Job 1 |
Answer these questions from the article on Austin's city cemetery contract:
(a) What were the length and dollar amount of the emergency contract with Interment Services, Inc.?
(b) How many firms were invited to the proposal conference?
(c) In what year did the Council come close to terminating the recently expired contract?

Thursday, April 4, 2013 by Ramon Ramirez

A skeptical Council Member Kathie Tovo peppered Parks and Recreation Department staff with questions last week, prior to Council’s authorizing an emergency, 120-day, $250,000 contract with Interment Services, Inc. to manage Austin’s five city cemeteries.

 

At the heart of the Tovo’s concern: why, after a well-documented litany of problems, was Interment getting another contract?

 

The contract expired on March 31, and the short-term renewal is designed to give the staff a chance to find another vendor. However, PARD officials say despite past problems with the firm, Interment was the only company that responded to the city’s last RFP.

 

“It was the maintenance and management and upkeep that was the main problem,” Tovo said of complaints received from the community about Interment’s work. She implored the Parks and Recreation officials to be “more specific about what we want and when it’s done.”

 

The three Parks and Recreation officials present stressed that it is only a “four-month bridge contract” to give them time to “work through the process with requests for proposals.” But concerns arose when it came to light that Interment was the only bidder for this business.

 

“For the emergency contact we have only one person that’s available for us and that is the current contractor,” said the project’s division manager, Troy Hatman.

 

Tovo pressed Hatman, “I guess I don’t understand whether there’s a distinction between ‘availability for an emergency contract’ or whether or not anybody else applied?”

 

No one else had applied.

 

“We actually had a proposal conference. We invited over 200 different firms. We actually reached out to the community, even went to Yellow Pages, those type of things,” said purchasing officer Byron Johnson, “Unfortunately they declined to bid on the long-term contract.”

 

The Parks and Recreation Department’s history with third-party contractors was the reason for Tovo’s questions. In 2010, the Council came close to terminating the recently expired contract after an audit by the Council’s Audit and Finance Committee found problems with how facilities had been maintained. The audit also cited Parks and Recreation for failing to manage the contract. (See In Fact Daily, July 12, 2010).

Job 2 |
Render every line of the records below as a JSON list of strings, one string per line, omitting blank lines.

[Entries for locating text and elements]

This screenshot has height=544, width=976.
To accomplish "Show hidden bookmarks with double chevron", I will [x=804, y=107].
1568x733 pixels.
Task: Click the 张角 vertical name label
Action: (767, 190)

Output 1 |
(a) 120 days and $250,000
(b) Over 200
(c) 2010

Output 2 |
[
  "This screenshot has height=544, width=976.",
  "To accomplish \"Show hidden bookmarks with double chevron\", I will [x=804, y=107].",
  "1568x733 pixels.",
  "Task: Click the 张角 vertical name label",
  "Action: (767, 190)"
]